The Register ^ | Thursday 1st June 2006 | Tony Smith

Posted on 06/01/2006 12:27:33 PM PDT by nickcarraway

Is Intel about to rid itself of 16,000 workers - just over 16 per cent of its global workforce - later this month? So suggest whispers doing the rounds among Silicon Valley's technology community at the moment.

That's what blogger Omid Rahmat claims (http://omid.tomshardware.com/2006/05/intels_amd_mome.html?www.reghardware.co.uk) at least. It's certainly no secret that Intel is examining every part of its business for signs of under-performance - CEO Paul Otellini said as much in April this year.

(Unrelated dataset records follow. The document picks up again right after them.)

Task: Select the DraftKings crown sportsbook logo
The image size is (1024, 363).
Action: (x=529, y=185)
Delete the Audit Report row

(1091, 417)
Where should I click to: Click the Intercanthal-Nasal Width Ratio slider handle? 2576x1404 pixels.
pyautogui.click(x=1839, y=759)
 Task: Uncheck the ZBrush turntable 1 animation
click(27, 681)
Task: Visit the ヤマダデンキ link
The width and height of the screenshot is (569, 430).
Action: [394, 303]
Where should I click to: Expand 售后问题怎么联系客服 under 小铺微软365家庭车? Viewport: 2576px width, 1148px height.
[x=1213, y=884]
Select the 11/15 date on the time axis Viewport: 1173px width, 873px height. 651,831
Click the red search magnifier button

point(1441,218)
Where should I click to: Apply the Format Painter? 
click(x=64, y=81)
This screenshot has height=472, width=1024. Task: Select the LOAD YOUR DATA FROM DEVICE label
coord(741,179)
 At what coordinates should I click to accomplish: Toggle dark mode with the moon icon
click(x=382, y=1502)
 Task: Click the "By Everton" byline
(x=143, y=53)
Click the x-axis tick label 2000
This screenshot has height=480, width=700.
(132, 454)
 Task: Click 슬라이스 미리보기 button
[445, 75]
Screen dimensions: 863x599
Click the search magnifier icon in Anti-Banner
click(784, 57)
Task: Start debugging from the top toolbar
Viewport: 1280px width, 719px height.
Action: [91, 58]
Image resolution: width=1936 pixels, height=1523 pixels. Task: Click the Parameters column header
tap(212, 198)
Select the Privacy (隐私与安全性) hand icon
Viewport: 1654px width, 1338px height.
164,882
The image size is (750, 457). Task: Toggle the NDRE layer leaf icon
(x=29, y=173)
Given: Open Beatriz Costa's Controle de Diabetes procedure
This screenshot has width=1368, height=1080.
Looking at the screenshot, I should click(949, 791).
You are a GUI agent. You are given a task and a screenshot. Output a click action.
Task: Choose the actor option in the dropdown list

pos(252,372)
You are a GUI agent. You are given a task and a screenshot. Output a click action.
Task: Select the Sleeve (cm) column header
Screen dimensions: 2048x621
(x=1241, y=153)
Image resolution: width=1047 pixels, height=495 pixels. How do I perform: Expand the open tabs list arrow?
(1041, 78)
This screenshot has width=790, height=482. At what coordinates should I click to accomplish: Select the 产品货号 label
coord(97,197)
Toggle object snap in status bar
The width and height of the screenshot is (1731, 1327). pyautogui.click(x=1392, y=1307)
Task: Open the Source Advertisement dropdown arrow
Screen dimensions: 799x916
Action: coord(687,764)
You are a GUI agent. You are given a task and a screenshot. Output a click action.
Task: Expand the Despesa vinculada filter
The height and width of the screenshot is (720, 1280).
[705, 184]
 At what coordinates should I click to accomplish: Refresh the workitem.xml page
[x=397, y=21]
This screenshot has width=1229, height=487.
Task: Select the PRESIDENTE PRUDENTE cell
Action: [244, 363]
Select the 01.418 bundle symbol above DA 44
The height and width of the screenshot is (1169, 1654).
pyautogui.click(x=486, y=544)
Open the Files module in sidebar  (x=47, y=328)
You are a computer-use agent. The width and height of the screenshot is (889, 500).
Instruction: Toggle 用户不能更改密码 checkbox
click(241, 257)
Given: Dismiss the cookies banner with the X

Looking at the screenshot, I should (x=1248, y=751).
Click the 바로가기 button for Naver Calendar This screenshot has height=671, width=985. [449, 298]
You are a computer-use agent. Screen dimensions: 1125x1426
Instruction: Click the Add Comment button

"In terms of non-performing businesses, anything with a bracket will be looked at," he said. "It would be too simplistic to simply do a reduction in force," he added, surely implying the business review will come in addition to job cuts?

So far, Intel has closed down a research facility in Glasgow, and analysts have suggested it will drop its Flash memory and comms chip operations. In November 2005, Intel partnered with Micron to form a Flash-making JV in part to supply Apple with Flash chips.

According to a TGDaily report (http://tomshardware.com/tgdaily/?www.reghardware.co.uk), Otellini will speak to the troops on 15 June - a likely date, it suggests, for the redundancies announcement.

Intel currently employs around 99,900 people around the world.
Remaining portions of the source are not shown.